US Publication No. 2016/0179445 A1 (Bozier, Canon), for example, selects cache worthy drawing commands by recognizing consecutive sequences of repeating drawing commands. However, this approach still fails to recognize repeating groups of non-consecutive drawing commands where each group can be replaced by a single drawing command which has the same appearance as the group as a whole. Therefore this method still misses some potential to optimize by combining drawing commands, e.g., where reusable drawing commands are interspersed with non-reusable drawing commands.
Other approaches for selecting cache worthy drawing commands require that the creator mark drawing commands as reusable.
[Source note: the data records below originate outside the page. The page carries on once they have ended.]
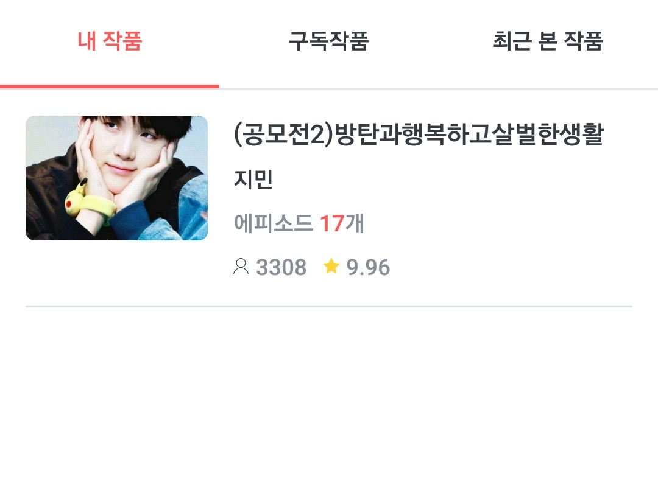Click the yellow star rating icon
Viewport: 658px width, 493px height.
pyautogui.click(x=331, y=266)
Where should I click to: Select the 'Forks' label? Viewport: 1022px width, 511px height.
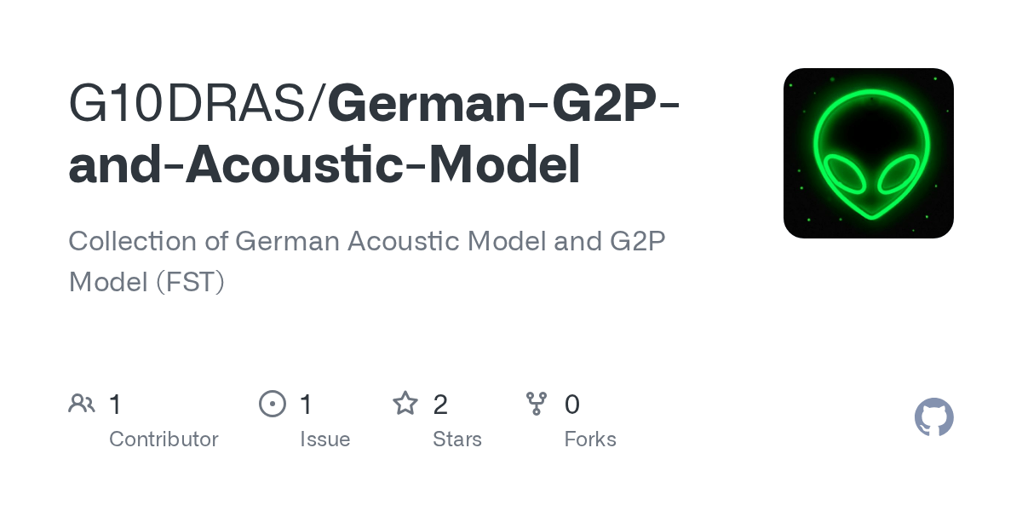(x=590, y=439)
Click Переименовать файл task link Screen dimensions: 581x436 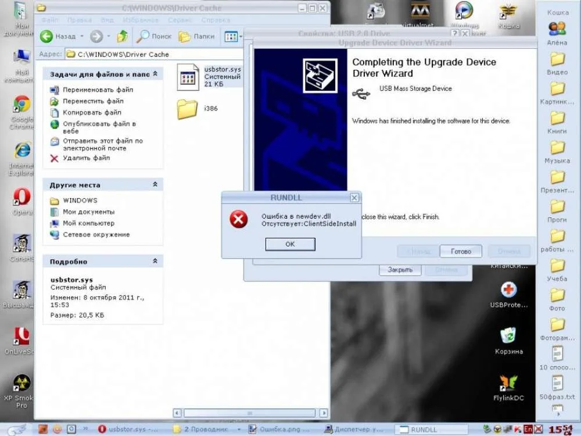point(98,90)
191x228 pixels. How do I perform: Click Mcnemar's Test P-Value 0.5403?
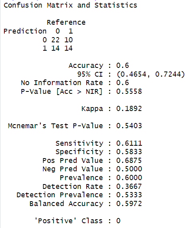pos(129,126)
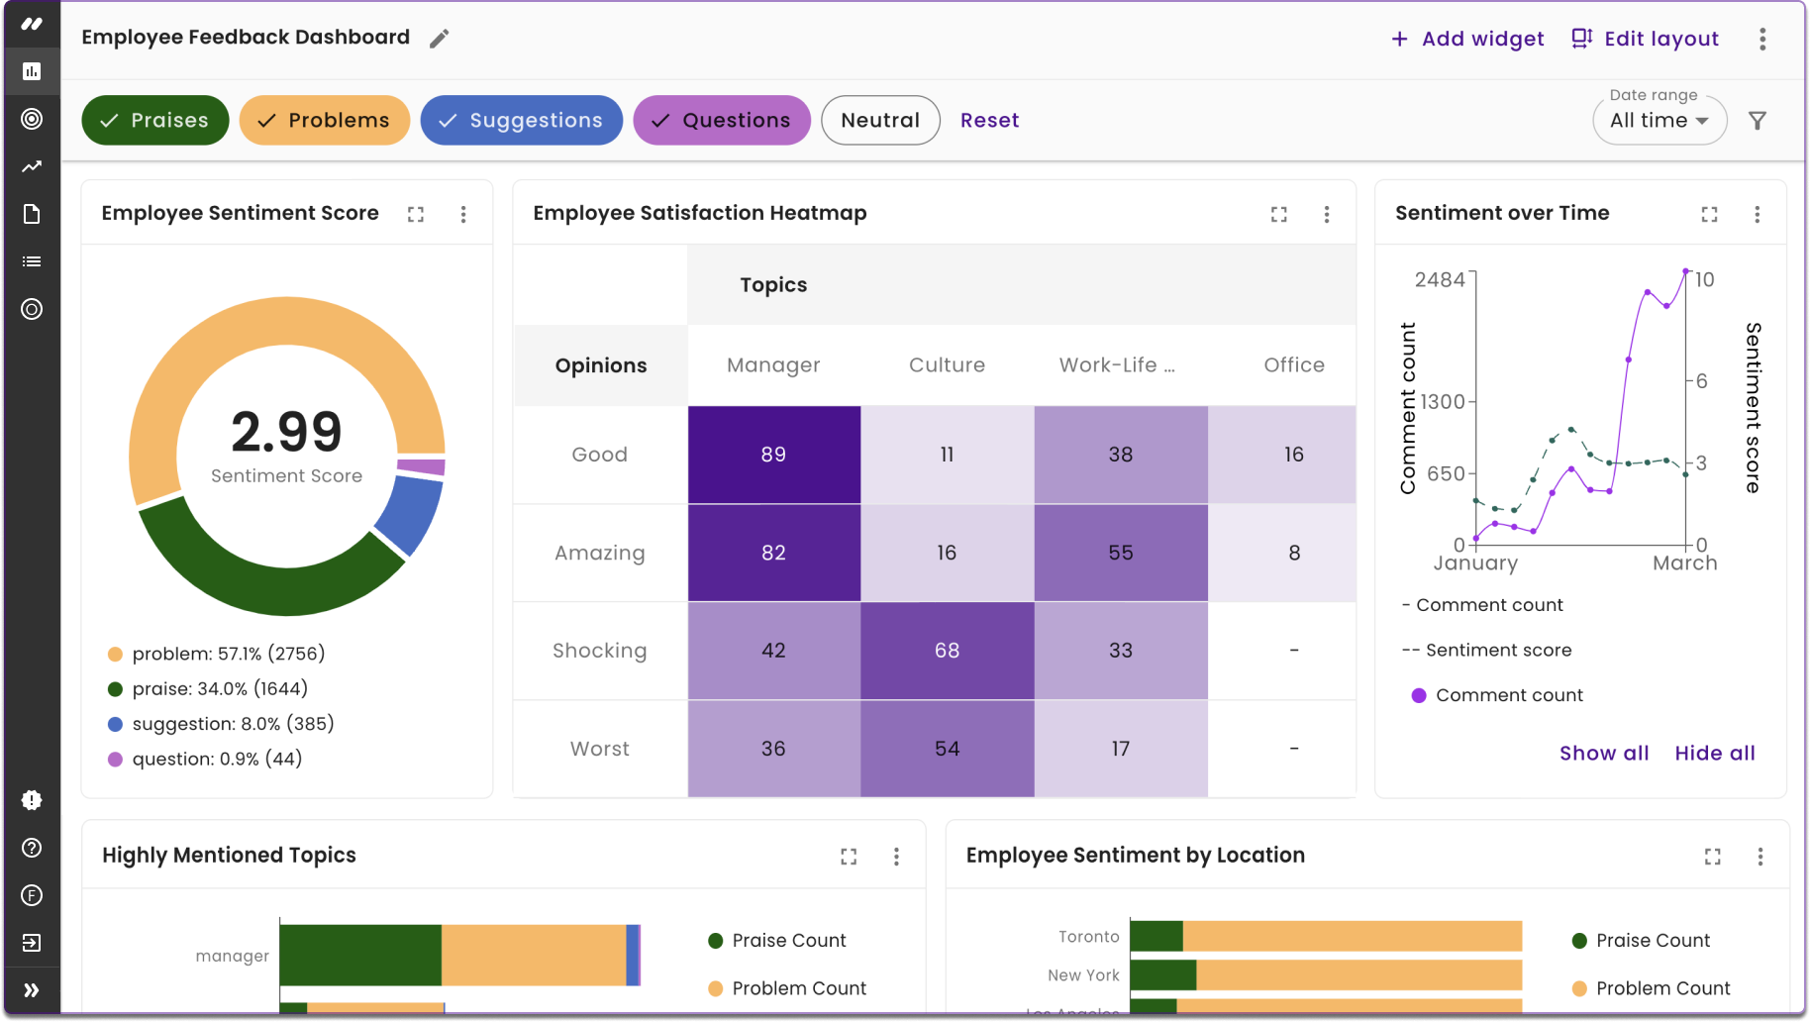Screen dimensions: 1810x1022
Task: Click the Hide all link
Action: (x=1715, y=753)
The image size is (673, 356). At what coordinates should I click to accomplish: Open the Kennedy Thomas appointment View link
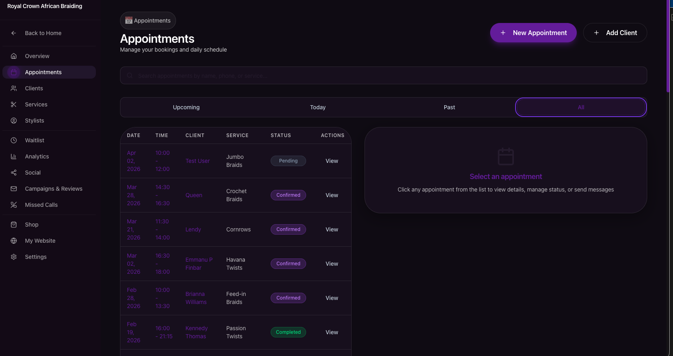[331, 332]
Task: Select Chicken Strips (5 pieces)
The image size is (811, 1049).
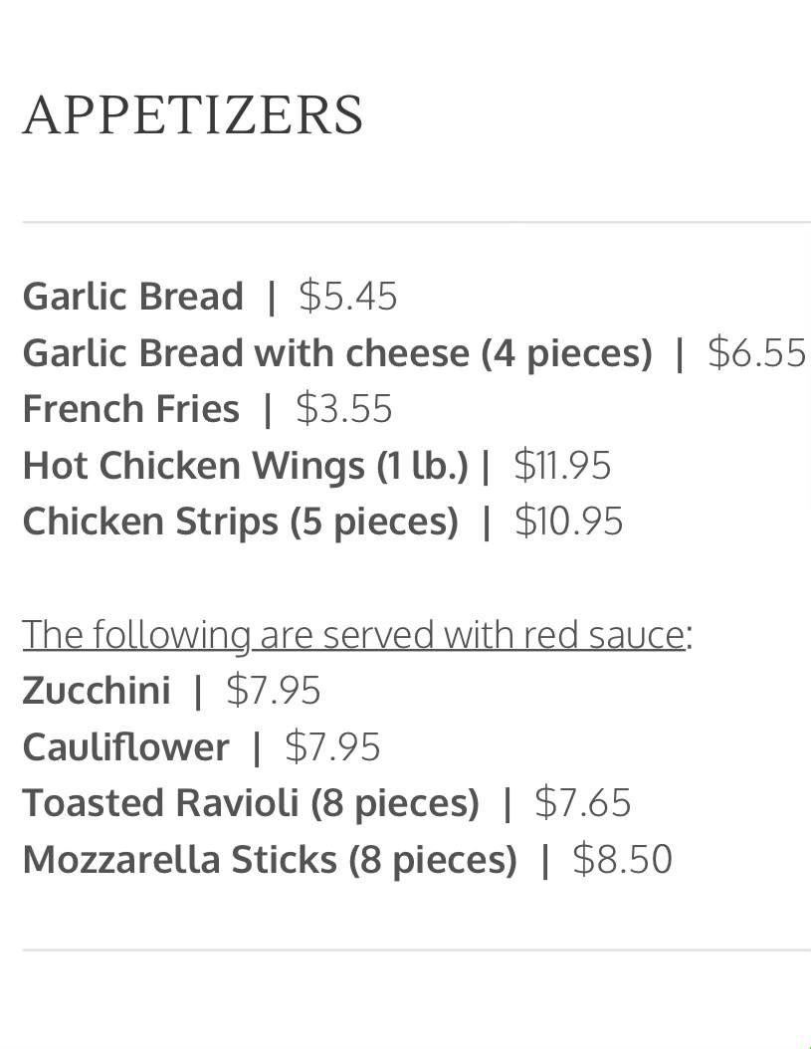Action: click(x=240, y=521)
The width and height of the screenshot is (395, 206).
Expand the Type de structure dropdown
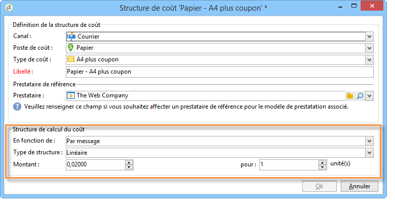click(369, 153)
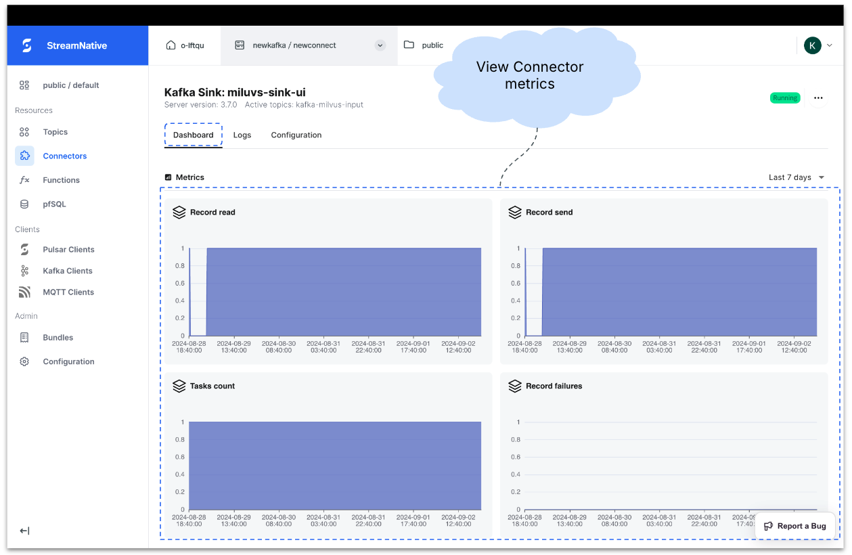Click the Configuration gear icon in sidebar
852x555 pixels.
tap(24, 361)
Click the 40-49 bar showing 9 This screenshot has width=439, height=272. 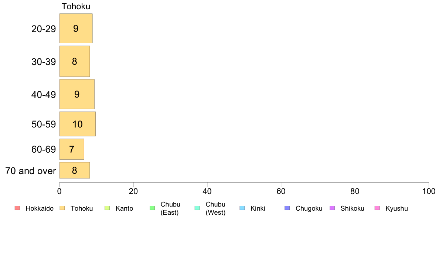[77, 94]
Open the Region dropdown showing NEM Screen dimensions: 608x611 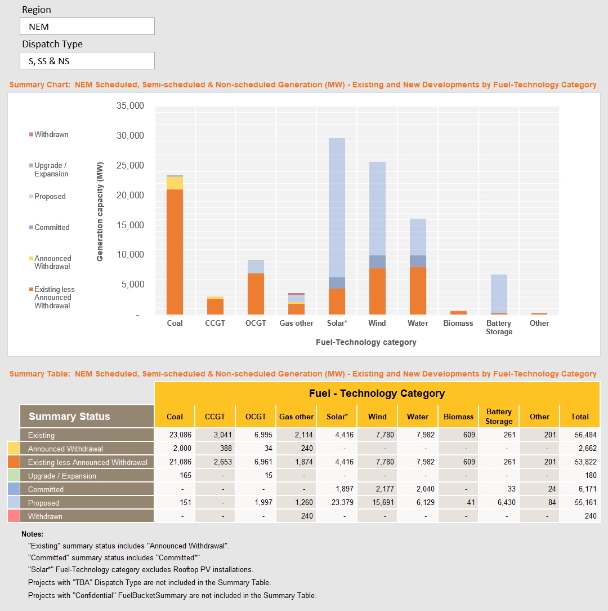coord(87,26)
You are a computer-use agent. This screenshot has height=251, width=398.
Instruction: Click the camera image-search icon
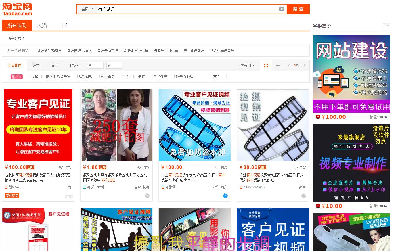coord(282,9)
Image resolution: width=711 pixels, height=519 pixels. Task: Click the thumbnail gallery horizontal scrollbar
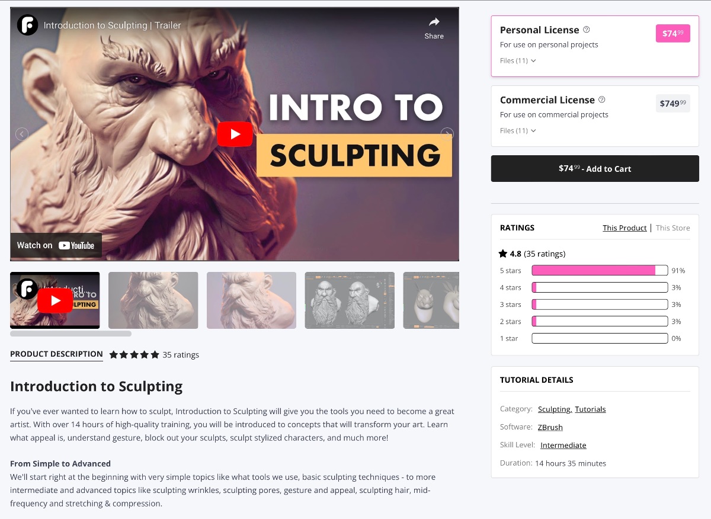(71, 334)
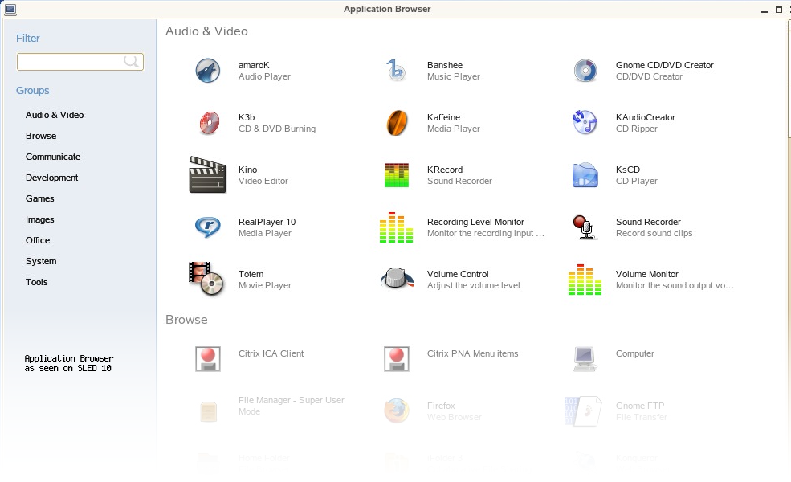
Task: Open the Banshee music player icon
Action: tap(397, 71)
This approach is often used in variable data printing, where the drawing commands are generated from a template, enabling the creator to easily identify which drawing commands will appear multiple times. The output device then only caches the drawing commands marked as reusable. For example, in U.S. Pat. No. 8,526,036 (Bellert, Konica Minolta), reusable data are marked as such using Personalized Print Markup Language (PPML). A similar approach is used by U.S. Pat. No. 6,330,071 (Vidyanand, EFI) where a printer driver outputs master pages containing reused drawing commands separately from variable content. A drawback of this approach is that it depends on the information provided by the creator of the drawing commands.
One method to allow the creator to identify drawing commands as reusable is to allow for drawing commands that group multiple drawing commands together. Such combined commands are known in display systems as surfaces (U.S. Pat. No. 8,527,563, Brugiolo, Microsoft) or layers (U.S. Pat. No. 5,748,174, Wong, VTech Electronics). In various page description languages for printers (PDLs) a set of drawing commands may be grouped together and the group of drawing commands may then be referenced multiple times, e.g., by PCL macros (see PCL5 Printer Language Technical Reference Manual, Hewlett-Packard Corporation, 1992), PostScript Forms (see PostScript Language Reference 2nd edition, Adobe Systems Inc., 1990, PostScript Language Reference 3rd edition, Adobe Systems Inc., 1999), AFP Overlays (Intelligent Printer Data Stream Reference, Sixth Edition, IBM Corporation, 2002) or PDF form XObjects (Portable Document Format Reference Manual 1.0, Adobe Systems 1993; PDF Reference second edition, Adobe Portable Document Format, Version 1.3, Adobe Systems 2000). This approach is used, e.g., by U.S. Pat. No. 6,919,967 (Pentecost, HP) which uses PCL macros to identify static page aspects and to create static page objects. The main drawback of all these approaches is that they rely on information prepared by the creator of the drawing commands and that the creator of the drawing commands must be aware of the trade-off between the optimization benefits and the overhead introduced by marking drawing commands as reusable.
U.S. Pat. No. 8,223,388 (Nakao, Fujifilm) describes a method where content previously marked as reusable is recognized as occurring at different locations on the same page. In contrast, the present invention combines the recognition of content as static/reusable with the recognition as occurring at different locations on the same page.